Macrophages are derived from monocytes in the bone marrow and play an important role in anti-viral innate immune responses. Macrophages produce cytokines such as interferons and IL-10 upon viral infection to modulate anti-viral immune responses. Type I interferons (IFNs) promote anti-viral defense. IL-10 is a suppressor cytokine that down-regulates anti-viral immune responses. HDAC6 is a tubulin deacetylase that can modulate microtubule dynamics and microtubule-mediated cell signaling pathways. In the present study, we investigated the potential role of HDAC6 in macrophage anti-viral responses by examining poly (I:C)-induced IFN-β and IL-10 production in mouse bone marrow-derived macrophages (BMDMs).
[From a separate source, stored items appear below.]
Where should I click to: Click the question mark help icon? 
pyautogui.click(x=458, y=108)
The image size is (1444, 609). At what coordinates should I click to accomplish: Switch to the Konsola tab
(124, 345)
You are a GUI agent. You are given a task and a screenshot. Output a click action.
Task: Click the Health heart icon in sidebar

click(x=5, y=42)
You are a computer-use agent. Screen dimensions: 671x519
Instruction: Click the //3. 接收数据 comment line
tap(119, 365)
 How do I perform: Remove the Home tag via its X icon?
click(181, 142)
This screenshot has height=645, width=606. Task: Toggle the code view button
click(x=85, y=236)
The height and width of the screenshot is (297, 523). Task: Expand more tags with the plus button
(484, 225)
We also investigated the role of HDAC6 in poly (I:C)-induced anti-viral signaling such as TBK1, GSK-3β, and Akt activation in mouse BMDMs. Our data showed that HDAC6 deletion enhanced poly (I:C)-induced INF-β expression in macrophages by up-regulating TBK1 activity and eliminating the inhibitory regulation of GSK-3β. Furthermore, HDAC6 deletion inhibited poly (I:C)-induced suppressor cytokine IL-10 production in the BMDMs, which was associated with the inhibition of Akt activation. Our results suggest that HDAC6 modulates IFN-β and IL-10 production in macrophages through its regulation of TBK1, GSK-3β, and Akt signaling. HDAC6 could act as a suppressor of anti-viral innate immune responses in macrophages.